SME Times News Bureau | 19 Jan, 2019
The disinvestment
target of Rs 80,000 crore set by it is unlikely to be met by the Centre, said Care
Ratings said on Friday.
The
fiscal deficit will come in at 3.5 per cent as against the targeted 3.3 per
cent, signifying a slippage of around Rs 20,000 crore, Care Ratings added.
"In this fiscal year, meeting the disinvestment target of Rs 80,000 crore
will be challenging given the volatile conditions in the financial markets. We
expect that disinvestment proceeds could be around Rs 60,000 crore for
FY19," said the report titled 'Disinvestments in CPSEs - Hits and misses.'
"The disinvestment proceeds have fallen short of the targeted
disinvestment by the Central government for the past five years, except in
FY18. On an average, the government has achieved nearly 65 per cent of the
budgeted disinvestment during FY14-FY17. In FY14, the disinvestment proceeds
were merely 53 per cent of the budgeted target, lowest in all the years,"
it said.
In the last fiscal, total disinvestment proceeds came in at Rs 1 lakh crore,
exceeding the budgeted target of Rs 72,500 crore, the report added.

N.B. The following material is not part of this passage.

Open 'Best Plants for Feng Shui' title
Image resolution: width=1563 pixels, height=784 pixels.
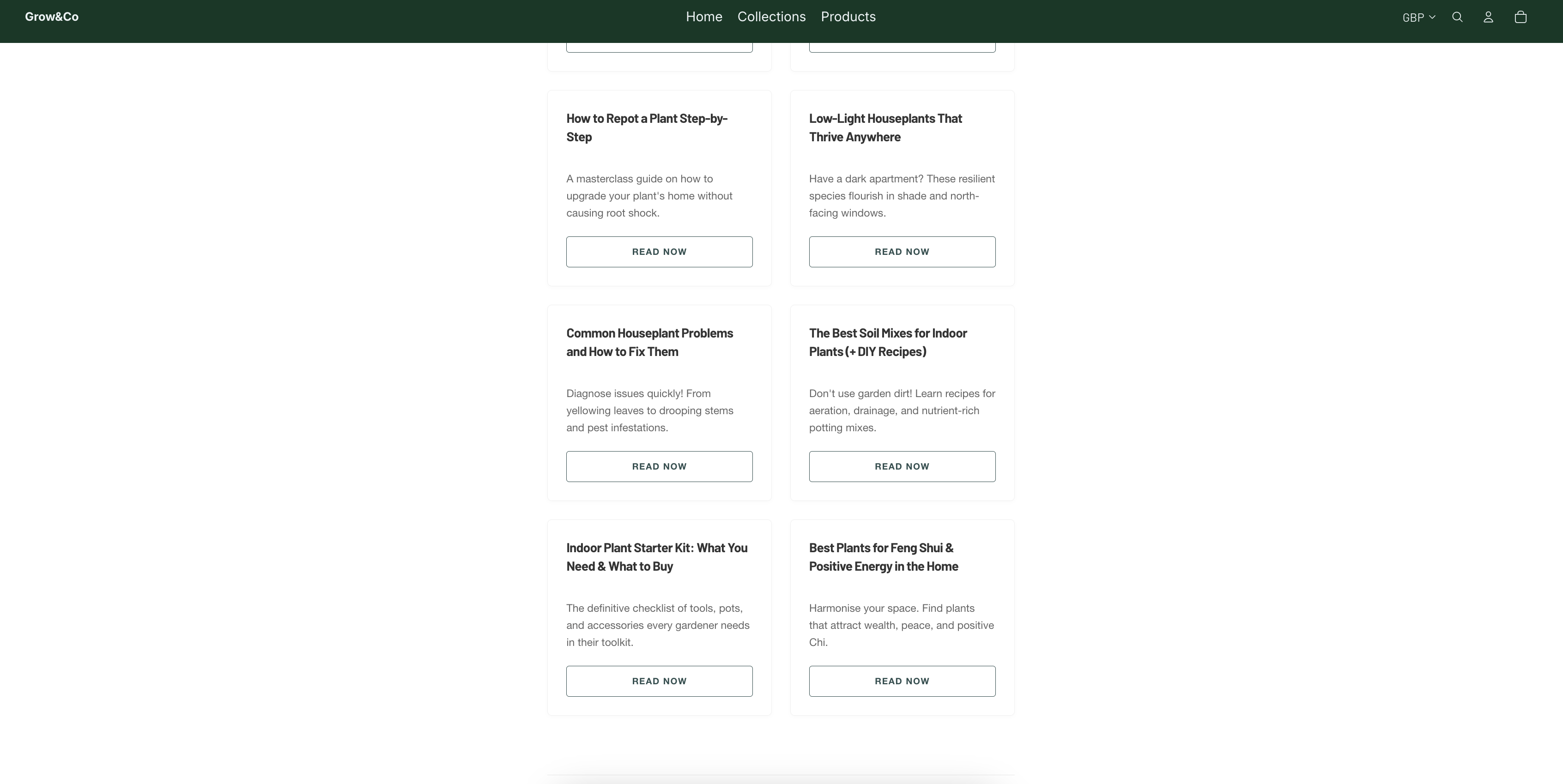click(x=883, y=557)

It also said that with a little over two months to go for the fiscal year-end,
the government had raised Rs 32,142 crore, or 43 per cent of the target by
December.
Of this, Rs 25,325 crore has been raised through the Central Public Sector
Enterprises Exchange Traded Fund (CPSE-ETF) the mechanism allowing the
simultaneous sale of government stake in various CPSEs across diverse sectors
through a single offer.
Among the various divestment routes, the offer-for-sale comes second in
realisations with Rs 5,218 crore, followed by over Rs 1,500 crore raised
through share buybacks.
To make up the shortfall, the government has decided to come up with another
tranche of ETF with the Bharat 22 ETF offer and can raise about Rs 14,000 crore
by selling 52.63 per cent stake in Rural Electrification Corp, the report said.
It can attempt to raise another Rs 12,000 crore through share buybacks of
state-run units in a context limited by the volatility in the markets, it
added.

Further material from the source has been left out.